Millennium Dome architect Lord Rogers dies aged 88



Millennium Dome architect Richard Rogers has died aged 88.

Lord Rogers, who also designed the Pompidou Centre in Paris and the Lloyd’s of London building, “passed away quietly” on Saturday evening, Freud Communications’ Matthew Freud told the PA news agency.

Lord Rogers was born in 1933 to an Anglo-Italian family in Florence, Italy and at a young age moved to England, where he later trained at the Architectural Association School of Architure in London before graduating with a master’s from Yale.

Lord Richard Rogers, shown with his wife Lady Ruth Rogers after he received the Freedom of the City at Guildhall Art Gallery, was celebrated for his contributions to public life in London and Paris (Steve Parsons/PA) (PA Archive)

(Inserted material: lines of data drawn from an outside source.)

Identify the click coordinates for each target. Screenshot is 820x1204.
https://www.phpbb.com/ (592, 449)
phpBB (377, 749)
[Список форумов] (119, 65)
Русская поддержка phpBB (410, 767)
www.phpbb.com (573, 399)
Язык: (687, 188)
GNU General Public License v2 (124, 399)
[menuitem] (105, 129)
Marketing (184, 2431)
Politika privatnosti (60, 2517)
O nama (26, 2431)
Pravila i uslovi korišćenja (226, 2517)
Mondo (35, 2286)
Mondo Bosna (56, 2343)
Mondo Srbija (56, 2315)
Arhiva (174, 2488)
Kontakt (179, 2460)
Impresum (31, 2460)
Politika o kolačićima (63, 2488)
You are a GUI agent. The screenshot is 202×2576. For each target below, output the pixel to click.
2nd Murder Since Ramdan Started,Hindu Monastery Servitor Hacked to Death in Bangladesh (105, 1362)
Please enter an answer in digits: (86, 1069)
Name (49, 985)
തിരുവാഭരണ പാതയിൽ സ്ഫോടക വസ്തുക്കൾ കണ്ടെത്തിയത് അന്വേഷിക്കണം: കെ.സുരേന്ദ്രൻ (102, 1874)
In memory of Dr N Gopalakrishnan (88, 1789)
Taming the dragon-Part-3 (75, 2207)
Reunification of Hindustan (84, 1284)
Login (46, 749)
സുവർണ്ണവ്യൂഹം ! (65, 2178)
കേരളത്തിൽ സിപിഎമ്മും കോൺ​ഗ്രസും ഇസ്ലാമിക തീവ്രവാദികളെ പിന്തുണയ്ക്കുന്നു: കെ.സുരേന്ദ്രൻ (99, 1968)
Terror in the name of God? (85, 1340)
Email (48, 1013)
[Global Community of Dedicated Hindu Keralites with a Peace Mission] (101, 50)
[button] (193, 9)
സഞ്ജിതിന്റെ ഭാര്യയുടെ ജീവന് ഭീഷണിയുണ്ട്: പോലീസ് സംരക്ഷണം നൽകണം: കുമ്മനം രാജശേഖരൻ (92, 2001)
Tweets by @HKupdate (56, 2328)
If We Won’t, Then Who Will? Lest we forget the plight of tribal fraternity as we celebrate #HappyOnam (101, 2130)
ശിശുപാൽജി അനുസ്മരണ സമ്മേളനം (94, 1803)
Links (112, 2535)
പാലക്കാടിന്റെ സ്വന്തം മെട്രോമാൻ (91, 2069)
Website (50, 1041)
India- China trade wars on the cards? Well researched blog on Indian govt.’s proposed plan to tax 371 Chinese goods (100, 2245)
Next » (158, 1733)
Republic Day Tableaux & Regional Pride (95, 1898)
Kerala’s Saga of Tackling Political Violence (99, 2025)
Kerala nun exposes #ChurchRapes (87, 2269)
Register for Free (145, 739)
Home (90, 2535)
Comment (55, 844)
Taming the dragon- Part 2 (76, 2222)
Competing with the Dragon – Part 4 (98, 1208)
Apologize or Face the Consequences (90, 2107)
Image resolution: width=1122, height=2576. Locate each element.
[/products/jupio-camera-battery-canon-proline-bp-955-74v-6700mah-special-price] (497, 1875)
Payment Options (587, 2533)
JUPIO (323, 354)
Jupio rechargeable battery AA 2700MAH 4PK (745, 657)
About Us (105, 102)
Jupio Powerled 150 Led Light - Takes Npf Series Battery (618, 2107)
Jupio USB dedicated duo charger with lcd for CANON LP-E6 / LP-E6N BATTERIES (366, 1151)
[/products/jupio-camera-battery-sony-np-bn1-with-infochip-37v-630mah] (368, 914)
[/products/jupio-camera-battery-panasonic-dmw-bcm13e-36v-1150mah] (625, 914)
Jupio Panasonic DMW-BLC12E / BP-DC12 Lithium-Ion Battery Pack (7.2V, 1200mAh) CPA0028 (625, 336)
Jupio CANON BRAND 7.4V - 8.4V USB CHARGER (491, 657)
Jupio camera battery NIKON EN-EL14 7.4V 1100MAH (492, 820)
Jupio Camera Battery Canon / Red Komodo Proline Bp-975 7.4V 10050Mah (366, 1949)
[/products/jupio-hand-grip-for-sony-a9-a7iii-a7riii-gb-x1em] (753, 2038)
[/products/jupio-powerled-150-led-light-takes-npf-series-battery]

His designs, which also include the Senedd building in Cardiff and Strasbourg’s European Court of Human Rights, won critical acclaim with the Royal Gold Medal and the Pritzker Prize.

The jury when awarding him the Pritzker in 2017 praised him for having “revolutionised museums, transforming what had once been elite monuments into popular places of social and cultural exchange, woven into the heart of the city”.

He received the Freedom of the City of London at Guildhall Art Gallery in 2014 in recognition of his contribution to architecture and urbanism.

The New York Times reported he is survived by his wife Lady Ruth, sons Ab, Ben, Roo and Zad, his brother Peter and 13 grandchildren.